Of course, he says nothing close to an accusation since he flatly states, “We did not, however, make a determination as to whether the president did commit a crime.”

Mueller’s spin is to nuance the difference between these two statements:

  1. We determined a crime was not committed
  2. We did not determine a crime was committed

In either statement, there is nothing for the legal system to do. If there was no crime or if no conclusion is reached that there was a crime, it doesn’t matter legally; THERE IS NO CASE.

MUELLER’S PROBLEM

Mueller’s entire problem is one of INSUFFICIENT EVIDENCE. He states this in the same public statement when he says,

[Volume One of the report] includes a discussion of the Trump campaign’s response to this activity, as well as our conclusion that there was insufficient evidence to charge a broader conspiracy.

https://www.realclearpolitics.com/video/2019/05/29/mueller_if_we_had_confidence_the_president_clearly_did_not_commit_a_crime_we_would_have_said_so.html

In the legal world, insufficient evidence mean you don’t have a case, especially during a trial. When there is not enough evidence, then charges are dropped and the person under investigation is cleared and freed.

n. a finding (decision) by a trial judge or an appeals court that the 
prosecution in a criminal case or a plaintiff in a lawsuit has not proved the case because the attorney did not present enough 
convincing evidence. Insufficient evidence usually results in dismissal of the case after the prosecution or the plaintiff has 
completed his/her introduction of evidence or, if on appeal, reversal of the judgment by the trial court.
 

https://legal-dictionary.thefreedictionary.com/insufficient+evidence

Of course, if a prosecutor concludes that there would be such a ruling or probability, then there would be no charges to begin with, which is what we commonly mean by not having a ‘prosecutable case’.

Mueller spins his position to leave room for ‘maybe’, but let’s face a couple of facts beyond the spin:

  1. Around 35 million dollars was spent trying to especially prove the president committed a crime
  2. Mueller did not find that the president committed a crime

Mueller actually clears the president with his report and statement. Congress, on the other hand, is not a legal system, but a political one. DANGER: SPIN AHEAD.

Spin-Check: CNN’S CUOMO SPINS TRUMP’S WORDS ON ABORTION

We can call this one a spin-by-deletion or context error. Honestly, I don’t know if Chris Cuomo just made a mistake, is engaging weak journalism, or is up to something. In his video from Cuomo Primetime (“New Abortion Laws Aim to Provoke Roe v. Wade Protections” – May 7, 2019) he accuses President Trump of ‘fiction, BS, and ignorance’, charging him with misstating the law. Chris Cuomo is the one, however, who is doing the misstating. Here’s the Cuomo verbatim:

CUOMO: What you’re seeing is Republicans running with the fiction POTUS is pushing. It’s fear-mongering. It goes back to the campaign.

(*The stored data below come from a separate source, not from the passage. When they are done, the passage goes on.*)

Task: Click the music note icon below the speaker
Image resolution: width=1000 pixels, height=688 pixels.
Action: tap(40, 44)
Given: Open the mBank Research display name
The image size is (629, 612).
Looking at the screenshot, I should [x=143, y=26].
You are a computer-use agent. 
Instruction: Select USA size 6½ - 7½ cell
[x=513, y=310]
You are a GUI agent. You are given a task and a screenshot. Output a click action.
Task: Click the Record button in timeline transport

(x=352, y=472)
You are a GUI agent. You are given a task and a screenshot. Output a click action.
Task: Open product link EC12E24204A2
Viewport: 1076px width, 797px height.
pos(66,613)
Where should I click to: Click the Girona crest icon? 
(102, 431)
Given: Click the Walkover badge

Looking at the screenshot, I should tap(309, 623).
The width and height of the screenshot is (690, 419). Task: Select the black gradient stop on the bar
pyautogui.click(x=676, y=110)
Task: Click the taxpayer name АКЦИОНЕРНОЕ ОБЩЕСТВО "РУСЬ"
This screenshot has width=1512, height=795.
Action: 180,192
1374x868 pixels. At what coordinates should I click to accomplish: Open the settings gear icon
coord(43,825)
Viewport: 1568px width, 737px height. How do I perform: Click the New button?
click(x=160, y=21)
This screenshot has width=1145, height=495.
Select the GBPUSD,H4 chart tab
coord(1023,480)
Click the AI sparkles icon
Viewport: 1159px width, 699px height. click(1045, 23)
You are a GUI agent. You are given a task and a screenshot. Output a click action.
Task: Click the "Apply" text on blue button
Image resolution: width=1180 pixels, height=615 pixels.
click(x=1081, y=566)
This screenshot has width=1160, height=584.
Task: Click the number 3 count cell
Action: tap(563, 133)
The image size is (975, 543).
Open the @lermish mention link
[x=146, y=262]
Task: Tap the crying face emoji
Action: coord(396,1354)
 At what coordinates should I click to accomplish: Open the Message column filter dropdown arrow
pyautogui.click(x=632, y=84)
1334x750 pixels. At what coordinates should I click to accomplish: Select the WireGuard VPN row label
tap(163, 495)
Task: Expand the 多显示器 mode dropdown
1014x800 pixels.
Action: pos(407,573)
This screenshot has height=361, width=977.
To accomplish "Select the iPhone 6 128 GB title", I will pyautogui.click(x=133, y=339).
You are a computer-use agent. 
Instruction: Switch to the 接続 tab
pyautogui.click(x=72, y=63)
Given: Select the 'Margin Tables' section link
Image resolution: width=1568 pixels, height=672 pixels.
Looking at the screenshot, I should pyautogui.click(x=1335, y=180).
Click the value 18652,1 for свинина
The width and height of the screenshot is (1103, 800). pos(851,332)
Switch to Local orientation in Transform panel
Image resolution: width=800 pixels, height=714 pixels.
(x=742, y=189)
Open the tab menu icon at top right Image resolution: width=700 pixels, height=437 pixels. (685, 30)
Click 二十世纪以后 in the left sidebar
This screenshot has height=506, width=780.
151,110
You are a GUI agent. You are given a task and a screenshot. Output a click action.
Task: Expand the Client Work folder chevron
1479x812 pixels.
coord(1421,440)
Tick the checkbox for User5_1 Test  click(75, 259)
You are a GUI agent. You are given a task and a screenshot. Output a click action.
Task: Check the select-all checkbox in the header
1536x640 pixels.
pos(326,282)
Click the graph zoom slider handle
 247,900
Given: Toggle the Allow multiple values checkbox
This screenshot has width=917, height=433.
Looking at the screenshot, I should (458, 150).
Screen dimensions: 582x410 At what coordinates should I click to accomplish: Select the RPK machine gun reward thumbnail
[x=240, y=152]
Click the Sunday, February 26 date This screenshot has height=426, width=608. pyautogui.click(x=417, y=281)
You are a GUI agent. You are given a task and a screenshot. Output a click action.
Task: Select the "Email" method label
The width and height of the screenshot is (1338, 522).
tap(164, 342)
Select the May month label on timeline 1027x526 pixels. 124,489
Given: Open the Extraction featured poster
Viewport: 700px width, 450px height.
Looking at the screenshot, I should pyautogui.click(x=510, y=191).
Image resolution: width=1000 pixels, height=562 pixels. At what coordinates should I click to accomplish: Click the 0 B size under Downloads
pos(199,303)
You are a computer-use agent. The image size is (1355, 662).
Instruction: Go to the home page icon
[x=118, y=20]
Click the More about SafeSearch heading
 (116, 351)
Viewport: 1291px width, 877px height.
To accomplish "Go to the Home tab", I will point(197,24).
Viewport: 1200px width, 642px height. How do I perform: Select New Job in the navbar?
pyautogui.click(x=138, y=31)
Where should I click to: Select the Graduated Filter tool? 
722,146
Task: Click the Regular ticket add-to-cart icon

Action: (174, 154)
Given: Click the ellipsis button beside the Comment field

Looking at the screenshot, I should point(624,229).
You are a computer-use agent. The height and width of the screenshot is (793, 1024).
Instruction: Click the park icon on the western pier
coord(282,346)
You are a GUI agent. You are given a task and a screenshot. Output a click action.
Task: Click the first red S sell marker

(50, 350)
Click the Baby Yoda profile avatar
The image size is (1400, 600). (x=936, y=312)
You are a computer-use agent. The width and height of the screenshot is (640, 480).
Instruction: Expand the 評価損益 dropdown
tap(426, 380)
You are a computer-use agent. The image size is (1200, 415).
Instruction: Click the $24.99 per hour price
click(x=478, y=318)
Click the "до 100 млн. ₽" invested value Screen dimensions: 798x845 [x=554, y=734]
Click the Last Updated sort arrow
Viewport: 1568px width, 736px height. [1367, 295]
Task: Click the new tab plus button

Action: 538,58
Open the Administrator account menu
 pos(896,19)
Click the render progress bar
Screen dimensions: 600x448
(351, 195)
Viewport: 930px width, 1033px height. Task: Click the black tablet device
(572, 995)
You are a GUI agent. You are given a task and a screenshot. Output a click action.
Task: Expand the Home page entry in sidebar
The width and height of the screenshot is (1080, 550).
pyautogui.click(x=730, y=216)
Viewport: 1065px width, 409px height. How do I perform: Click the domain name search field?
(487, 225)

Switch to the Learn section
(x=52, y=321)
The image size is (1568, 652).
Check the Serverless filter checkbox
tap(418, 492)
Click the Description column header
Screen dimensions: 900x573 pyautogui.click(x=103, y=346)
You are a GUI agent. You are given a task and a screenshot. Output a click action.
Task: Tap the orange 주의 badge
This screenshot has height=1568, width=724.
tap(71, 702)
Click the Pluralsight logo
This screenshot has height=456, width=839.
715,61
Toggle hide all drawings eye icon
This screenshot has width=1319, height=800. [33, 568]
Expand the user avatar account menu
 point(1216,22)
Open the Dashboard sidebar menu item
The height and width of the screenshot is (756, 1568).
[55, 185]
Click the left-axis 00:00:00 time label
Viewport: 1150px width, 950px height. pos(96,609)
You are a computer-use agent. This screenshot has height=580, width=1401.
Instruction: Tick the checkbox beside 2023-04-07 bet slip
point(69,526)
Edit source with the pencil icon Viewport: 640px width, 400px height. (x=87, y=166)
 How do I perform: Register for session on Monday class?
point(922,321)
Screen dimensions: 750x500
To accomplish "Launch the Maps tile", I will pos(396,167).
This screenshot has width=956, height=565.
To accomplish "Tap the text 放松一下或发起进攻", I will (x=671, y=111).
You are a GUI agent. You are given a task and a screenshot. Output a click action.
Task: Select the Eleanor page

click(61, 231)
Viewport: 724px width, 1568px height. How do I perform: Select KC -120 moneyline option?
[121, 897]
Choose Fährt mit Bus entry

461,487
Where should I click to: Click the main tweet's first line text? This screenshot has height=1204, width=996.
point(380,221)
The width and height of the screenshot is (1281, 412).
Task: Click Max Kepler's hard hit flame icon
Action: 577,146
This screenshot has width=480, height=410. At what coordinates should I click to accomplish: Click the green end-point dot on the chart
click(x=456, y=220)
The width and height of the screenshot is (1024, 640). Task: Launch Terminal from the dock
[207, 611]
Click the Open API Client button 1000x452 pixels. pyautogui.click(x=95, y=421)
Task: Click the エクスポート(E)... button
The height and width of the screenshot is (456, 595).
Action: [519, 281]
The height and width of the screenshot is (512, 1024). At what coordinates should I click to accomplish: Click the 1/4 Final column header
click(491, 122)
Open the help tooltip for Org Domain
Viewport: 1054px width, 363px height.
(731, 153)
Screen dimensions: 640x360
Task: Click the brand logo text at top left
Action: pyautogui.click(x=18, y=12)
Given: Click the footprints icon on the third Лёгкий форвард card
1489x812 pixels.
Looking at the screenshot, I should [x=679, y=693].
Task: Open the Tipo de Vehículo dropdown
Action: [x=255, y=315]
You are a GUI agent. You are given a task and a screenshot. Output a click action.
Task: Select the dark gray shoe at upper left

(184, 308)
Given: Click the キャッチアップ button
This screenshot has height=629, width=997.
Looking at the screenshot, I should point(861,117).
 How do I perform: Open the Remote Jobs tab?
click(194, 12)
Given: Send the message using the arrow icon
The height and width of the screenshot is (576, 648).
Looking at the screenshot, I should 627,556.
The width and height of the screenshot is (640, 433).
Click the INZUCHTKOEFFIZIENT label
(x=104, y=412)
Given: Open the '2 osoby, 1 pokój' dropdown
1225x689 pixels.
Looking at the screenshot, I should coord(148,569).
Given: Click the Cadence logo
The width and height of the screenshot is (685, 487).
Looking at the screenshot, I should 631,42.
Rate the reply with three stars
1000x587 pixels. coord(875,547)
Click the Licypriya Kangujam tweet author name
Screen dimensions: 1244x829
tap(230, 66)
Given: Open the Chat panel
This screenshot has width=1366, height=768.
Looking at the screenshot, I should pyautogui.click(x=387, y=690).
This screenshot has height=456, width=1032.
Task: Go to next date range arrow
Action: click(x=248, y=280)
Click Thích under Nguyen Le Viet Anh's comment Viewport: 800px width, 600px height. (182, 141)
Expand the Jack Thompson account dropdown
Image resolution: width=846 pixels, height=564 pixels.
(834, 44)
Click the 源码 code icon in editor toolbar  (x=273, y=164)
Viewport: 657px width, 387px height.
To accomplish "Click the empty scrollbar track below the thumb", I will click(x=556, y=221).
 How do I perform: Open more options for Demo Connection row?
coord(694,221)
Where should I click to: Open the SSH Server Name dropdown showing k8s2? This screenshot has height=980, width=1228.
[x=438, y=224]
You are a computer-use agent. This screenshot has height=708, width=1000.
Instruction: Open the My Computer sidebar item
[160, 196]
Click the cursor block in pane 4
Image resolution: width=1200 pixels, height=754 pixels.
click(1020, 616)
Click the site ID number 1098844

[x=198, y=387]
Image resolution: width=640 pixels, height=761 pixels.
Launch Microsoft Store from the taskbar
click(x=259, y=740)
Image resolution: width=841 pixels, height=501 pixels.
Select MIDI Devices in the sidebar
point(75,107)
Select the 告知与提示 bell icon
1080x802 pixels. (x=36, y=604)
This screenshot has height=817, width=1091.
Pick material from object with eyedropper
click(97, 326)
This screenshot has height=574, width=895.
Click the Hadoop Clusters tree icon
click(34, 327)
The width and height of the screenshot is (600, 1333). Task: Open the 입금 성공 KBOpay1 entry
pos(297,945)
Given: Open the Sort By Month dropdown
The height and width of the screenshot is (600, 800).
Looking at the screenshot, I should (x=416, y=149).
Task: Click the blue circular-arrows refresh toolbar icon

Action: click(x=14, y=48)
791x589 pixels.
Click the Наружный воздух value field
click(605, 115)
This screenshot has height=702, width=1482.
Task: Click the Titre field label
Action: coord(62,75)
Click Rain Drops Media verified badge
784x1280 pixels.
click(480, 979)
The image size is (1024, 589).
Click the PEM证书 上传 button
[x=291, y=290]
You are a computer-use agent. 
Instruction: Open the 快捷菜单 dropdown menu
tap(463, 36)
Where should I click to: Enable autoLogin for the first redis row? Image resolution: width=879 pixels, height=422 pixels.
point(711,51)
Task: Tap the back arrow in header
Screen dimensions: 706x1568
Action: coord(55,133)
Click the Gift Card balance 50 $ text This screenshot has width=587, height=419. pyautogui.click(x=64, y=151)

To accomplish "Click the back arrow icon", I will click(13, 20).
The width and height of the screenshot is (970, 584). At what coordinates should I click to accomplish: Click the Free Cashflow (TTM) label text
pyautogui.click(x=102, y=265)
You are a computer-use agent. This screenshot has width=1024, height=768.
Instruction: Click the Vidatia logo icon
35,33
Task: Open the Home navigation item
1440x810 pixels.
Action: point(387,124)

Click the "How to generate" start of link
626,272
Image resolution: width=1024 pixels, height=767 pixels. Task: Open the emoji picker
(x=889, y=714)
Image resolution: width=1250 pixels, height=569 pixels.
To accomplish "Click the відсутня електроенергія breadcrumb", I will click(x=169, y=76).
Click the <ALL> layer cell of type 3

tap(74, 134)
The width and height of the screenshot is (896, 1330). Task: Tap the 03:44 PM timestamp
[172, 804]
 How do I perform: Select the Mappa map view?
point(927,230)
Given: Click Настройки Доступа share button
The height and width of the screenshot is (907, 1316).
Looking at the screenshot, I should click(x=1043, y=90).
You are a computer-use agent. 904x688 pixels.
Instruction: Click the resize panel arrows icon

TRUMP (video clip): You can take the baby and rip the baby out of the womb in the ninth month, on the final day.

CUOMO: That’s just not true. That’s complete BS. So, whether he is ignorant or not on the issue doesn’t matter anymore as President of the United States.

https://www.cnn.com/videos/politics/2019/05/07/new-abortion-state-laws-cuomo-cpt-vpx.cnn

So far so bad for the President, except the video tape is both edited and out-of-context. Here’s the verbatim from the New York Times:

CONTEXT: October 20, 2016 debate moderated by Chris Wallace. The question concerned partial-birth abortions.

TRUMP’S ACTUAL WORDS: Well I think it’s terrible. If you go with what Hillary is saying. In the ninth month you can take the baby and rip the baby out of the womb of the mother in the ninth month, on the final day.

https://www.nytimes.com/video/us/politics/100000004721329/trump-and-clinton-on-abortion.html

First, this statement was made during the campaign and shows Trump attacking Clinton’s view (or his view of her view). Trump is clearly not stating this is the current law as Cuomo insists he thinks. Instead, Donald Trump is arguing what he believes will happen if Hillary’s view becomes accepted.

Second, this statement also has the words ‘of the mother’ removed. Why would CNN edit Mr. Trump’s words in mid-sentence? Speculation would suggest that it softens the rhetoric, making the issue sound less mother/daughter and more woman/body. Another option is the clip was edited to essentials because of time constraints. Whatever the reason, it doesn’t make Cuomo and his team look good.

Chris Cuomo may have been ignorant (didn’t realize the clip was an out-of-context and edited clip) or he may have been simply offering BS (his term), but in either event he’s wrong on this point. The spin is for the Pro-abortion/Pro-life debate. Cuomo is making a case for women’s rights (pro-abortion) and is using a false narrative (via a video clip) to invite people to think this President (and pro-life advocates) are so lame that they don’t even understand the laws and are willing participants in promoting false information. It’s a spin. Of course, the irony is that it is a part of his Facts First segment.

THE REMEDY
One should always insist upon two essential things before making a conclusion about another’s BS;

  1. Assume the person being quoted means something that makes sense to themselves, and then look for it.
  2. Gather the context of words, setting, and intended audience.

These two simple practices will steer you well, and they will allow you to see where spin-meister’s, entertainers, op-ed writers, and sometimes journalists, can go awry. CNN’s Chris Cuomo would have done better engaging these tools.

NOTE WELL: The ‘abortion issue’ isn’t going away and is, at its core, a conflict of values: The mother’s rights vs. the unborn child’s rights. Pro-abortion advocates are making the mother’s rights the issue, while pro-life advocates are making the unborn daughter’s rights the issue (an alternate framing would say the woman’s rights vs the fetus’s rights, but that’s another Spin-Check). THE QUESTION: At what point does the unborn daughter’s rights exceed the mother’s rights (if ever)? Wherever you land, please check the spin and keep the facts in play, especially within the context they’re quoted.